Mr. Yeaman to Mr. Seward.
Sir: The Schleswig question is still cause of dissatisfaction and excitement here. I have before stated that the “bills of annexation” proposed to the Prussian Parliament embraced the whole Duchy. After the passage of these bills a leading Berlin organ, the Nord-Zeitung, declared that the Duchy question had “ceased to exist.” Since annexation the Duchy is divided into election districts for the election of members of the Parliament of the North German confederation, and the men within the military ages are being enrolled by order as a part of the Prussian forces, in consequence of which it is alleged that an immense and hasty emigration, in the inclement months of winter, is going on from the north part of the Duchy, and that from some neighborhoods this movement of the population is en masse.

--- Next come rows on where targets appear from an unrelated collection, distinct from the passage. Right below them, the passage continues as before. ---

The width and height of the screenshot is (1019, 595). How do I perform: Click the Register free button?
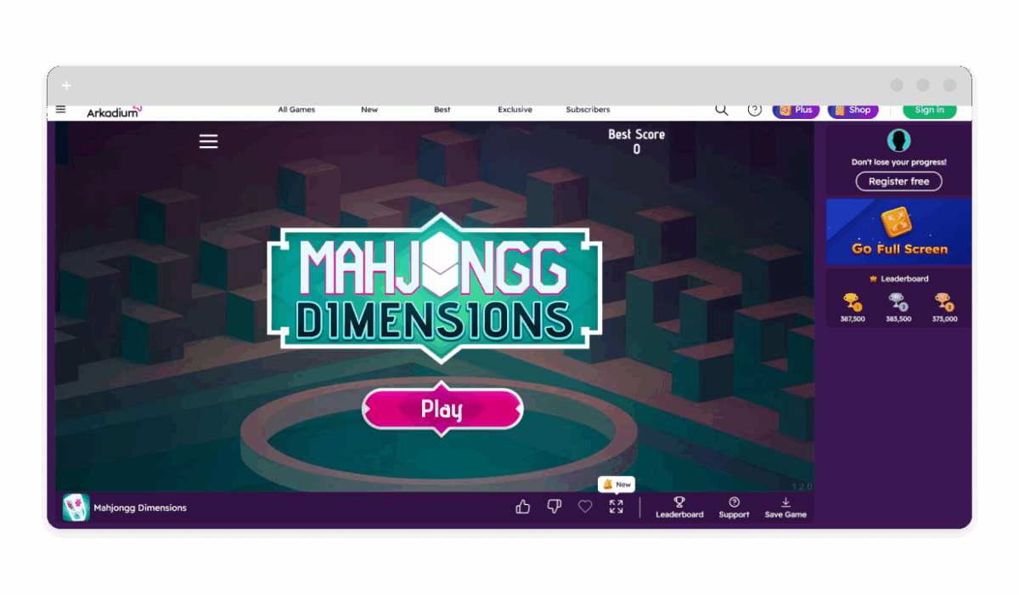click(898, 181)
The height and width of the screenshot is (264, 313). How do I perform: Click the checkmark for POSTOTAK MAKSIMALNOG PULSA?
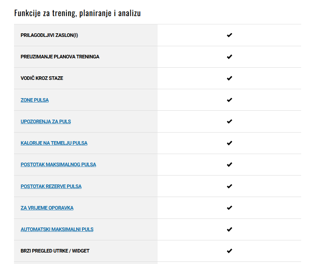[229, 164]
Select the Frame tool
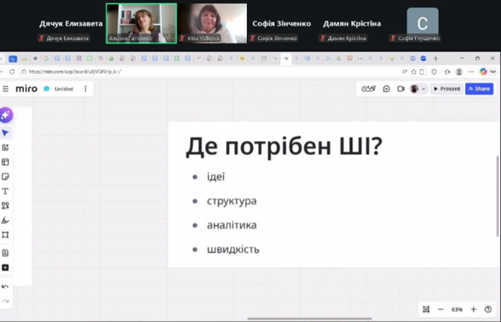501x322 pixels. click(5, 235)
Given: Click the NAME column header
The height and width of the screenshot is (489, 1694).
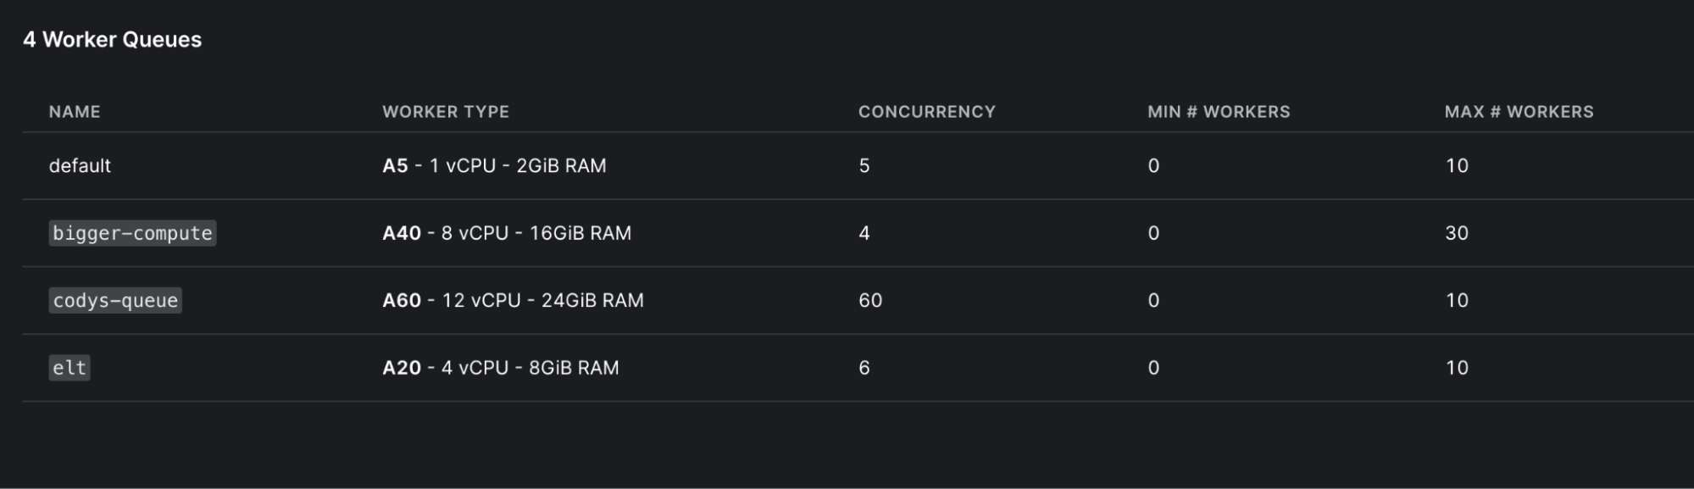Looking at the screenshot, I should point(75,112).
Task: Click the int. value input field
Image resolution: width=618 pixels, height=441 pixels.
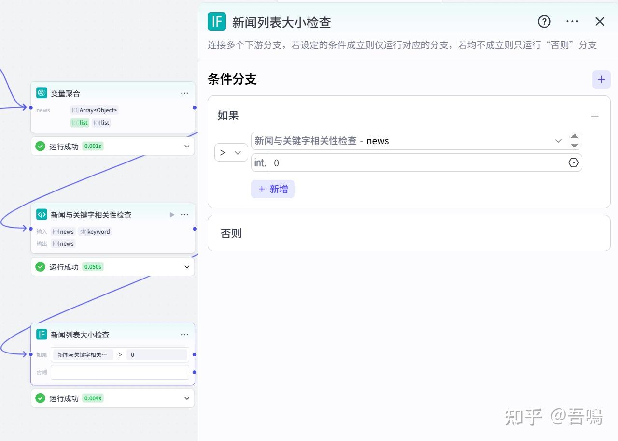Action: (x=415, y=163)
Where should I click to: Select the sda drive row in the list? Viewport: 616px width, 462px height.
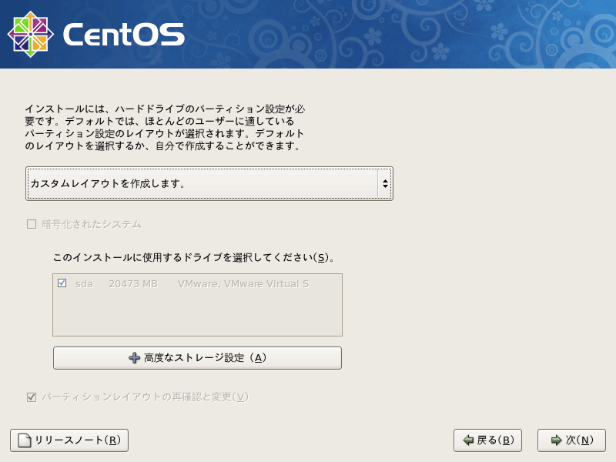(x=154, y=284)
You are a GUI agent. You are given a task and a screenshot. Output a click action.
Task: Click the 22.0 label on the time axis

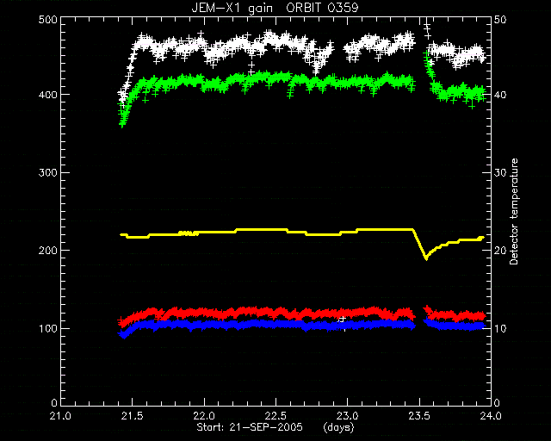click(204, 416)
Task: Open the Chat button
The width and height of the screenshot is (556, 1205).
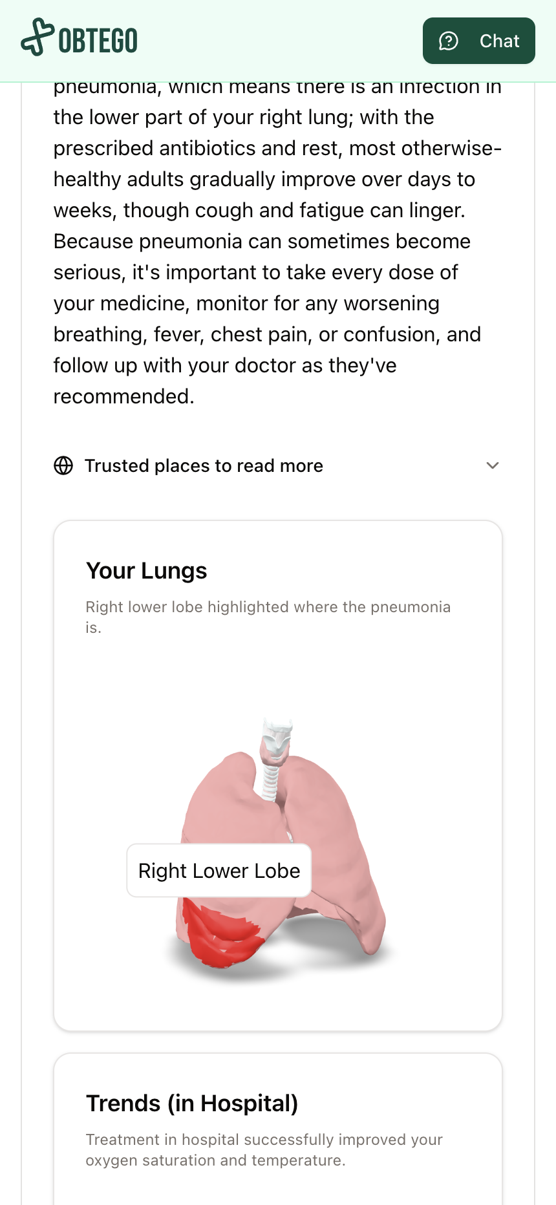Action: tap(478, 41)
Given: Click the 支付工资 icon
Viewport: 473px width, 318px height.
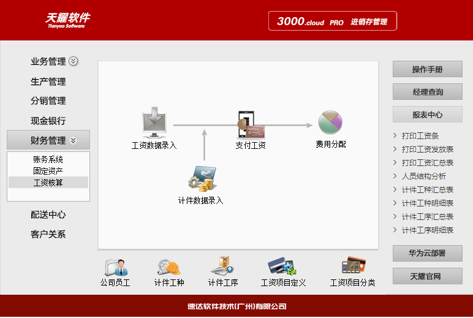Looking at the screenshot, I should coord(250,124).
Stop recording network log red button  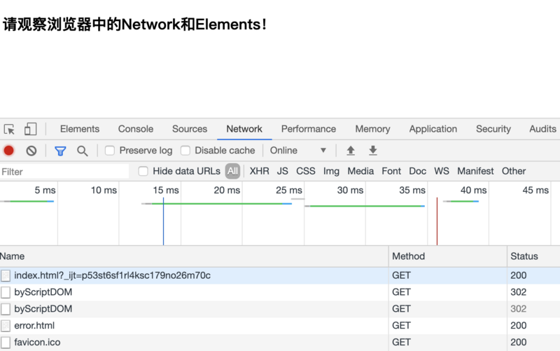click(x=9, y=151)
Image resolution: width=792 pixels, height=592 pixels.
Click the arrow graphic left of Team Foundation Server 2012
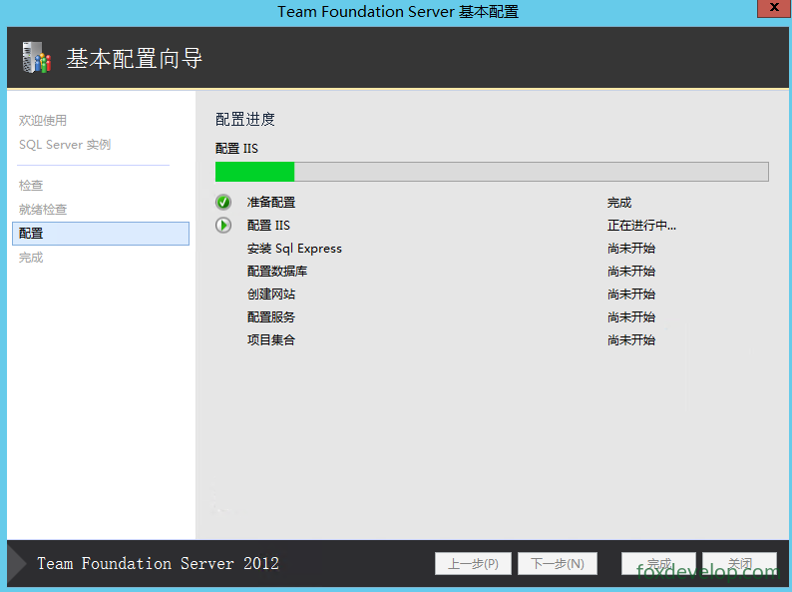pyautogui.click(x=17, y=564)
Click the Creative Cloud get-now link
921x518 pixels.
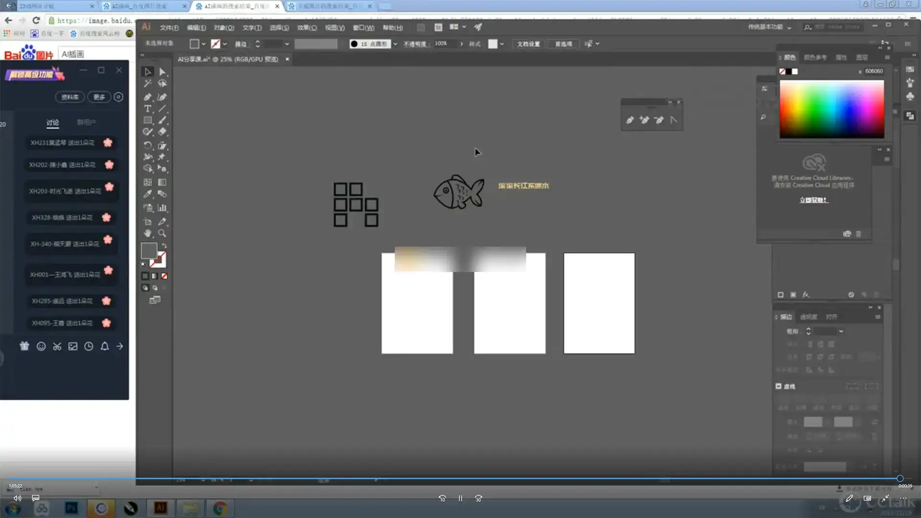[x=814, y=200]
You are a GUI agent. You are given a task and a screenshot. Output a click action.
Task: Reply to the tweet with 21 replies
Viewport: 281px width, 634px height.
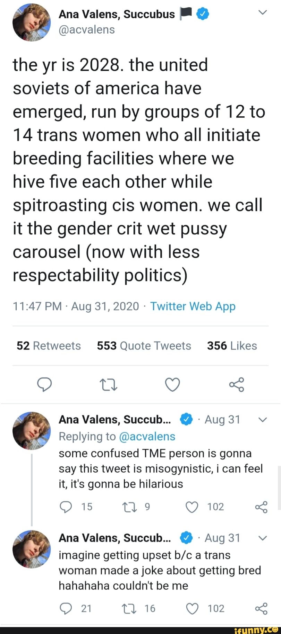tap(66, 608)
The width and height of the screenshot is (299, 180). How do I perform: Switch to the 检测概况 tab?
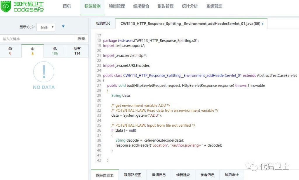tap(103, 23)
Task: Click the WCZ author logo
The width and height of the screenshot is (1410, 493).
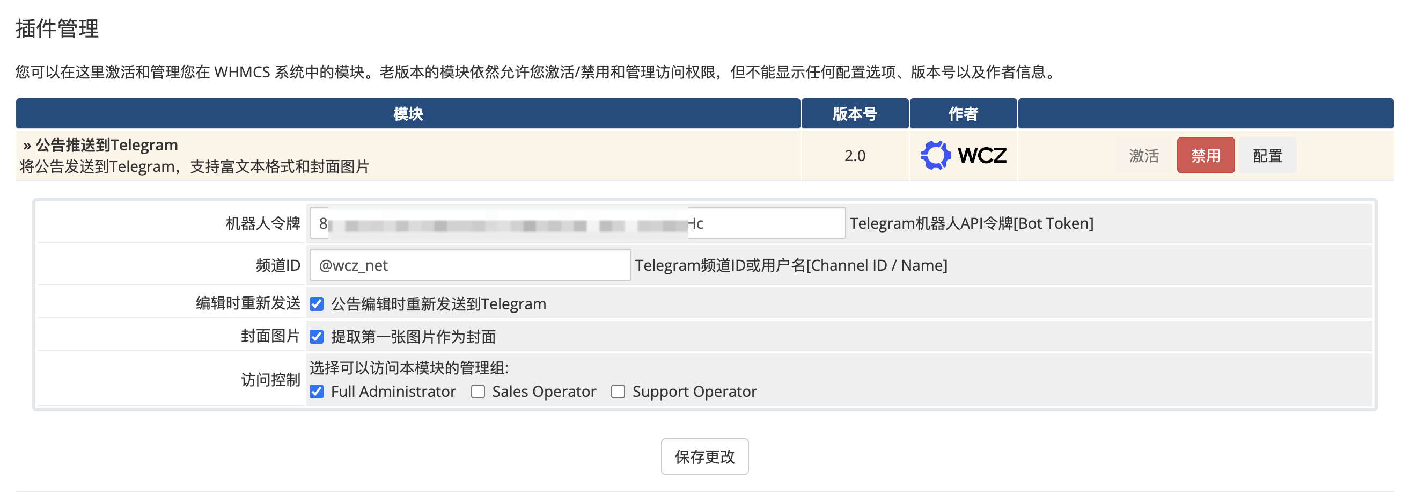Action: pyautogui.click(x=963, y=156)
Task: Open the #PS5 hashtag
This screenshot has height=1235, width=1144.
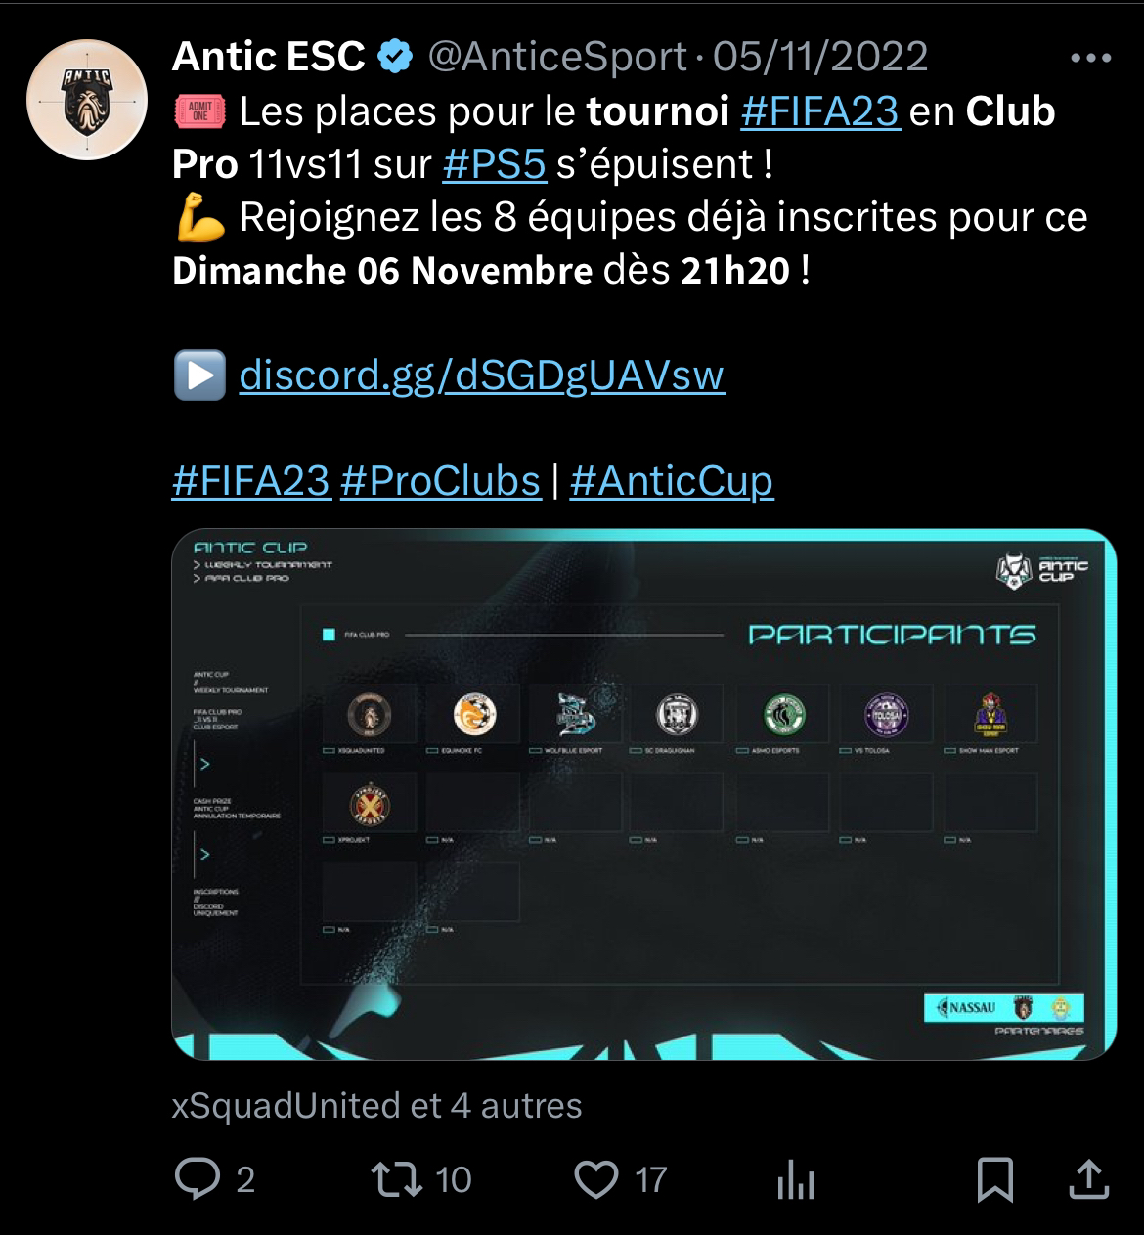Action: click(494, 164)
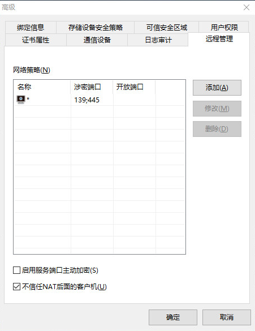Go to the 用户权限 tab
The height and width of the screenshot is (331, 255).
pyautogui.click(x=224, y=28)
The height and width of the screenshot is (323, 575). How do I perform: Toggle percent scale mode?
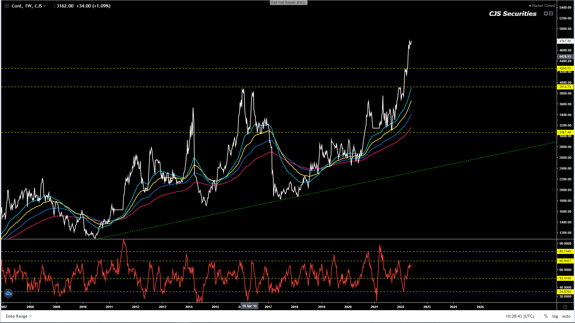[x=546, y=316]
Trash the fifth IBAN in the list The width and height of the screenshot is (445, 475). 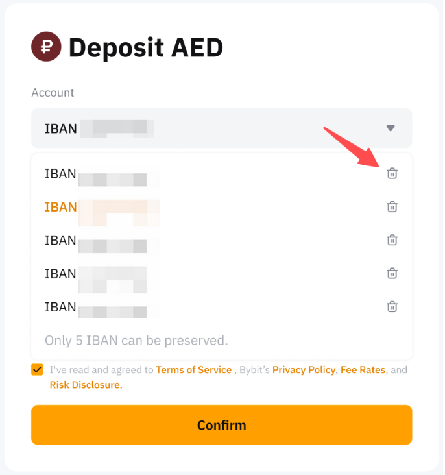(x=392, y=306)
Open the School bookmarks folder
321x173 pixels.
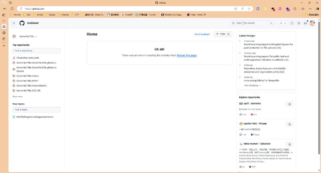39,14
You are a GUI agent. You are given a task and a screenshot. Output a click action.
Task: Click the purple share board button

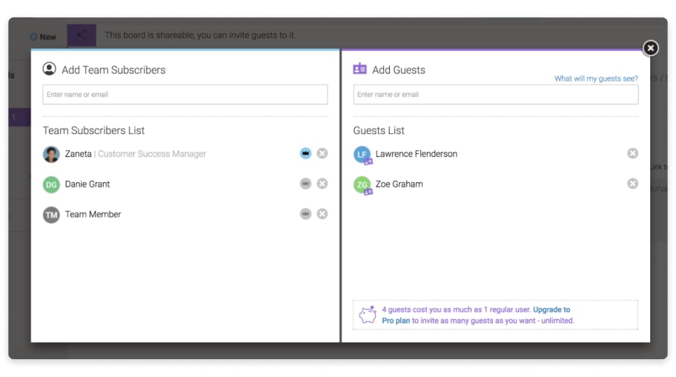[x=82, y=36]
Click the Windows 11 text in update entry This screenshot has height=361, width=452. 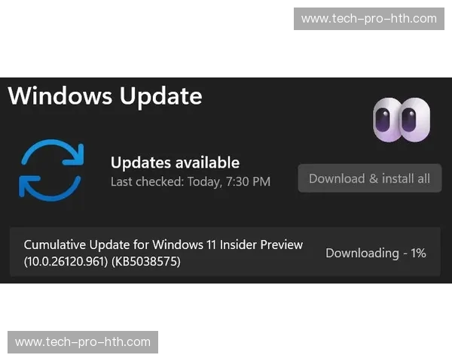click(185, 244)
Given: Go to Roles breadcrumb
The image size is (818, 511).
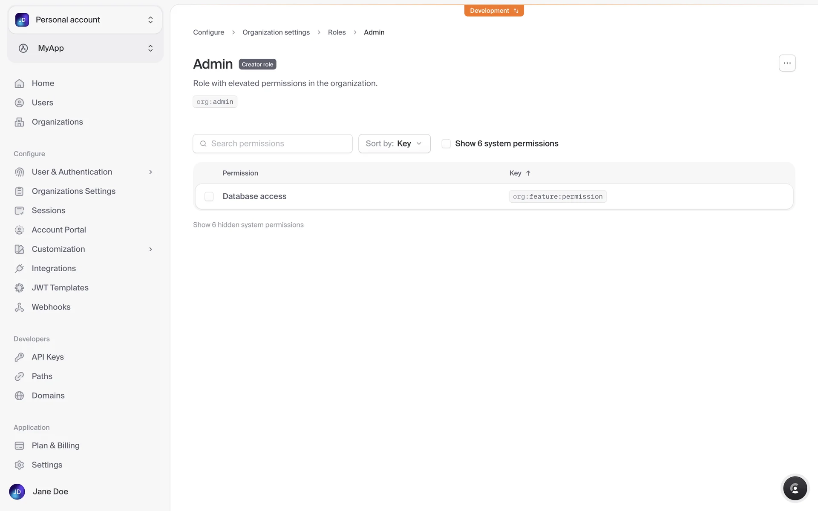Looking at the screenshot, I should click(x=337, y=32).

It is quite possible that after all this, the clause of the treaty of Prague referring to North Schleswig may be in some sort executed; but few here expect it, and all openly avow their lack of confidence that there will be an execution in good faith and fairness. It is probably true that most of the friends of progress, liberalism and nationality throughout Europe were rejoiced at the late military and political successes of Prussia; and equally true that the conduct of the cabinet of Berlin in regard to Schleswig, under the treaty of peace, whatever may be the causes or the ultimate justification of that conduct, has so far given pain and disappointment in every other capital of Europe.
I am, sir, very respectfully, your obedient servant,
Hon. William H. Seward, Secretary of State, Washington.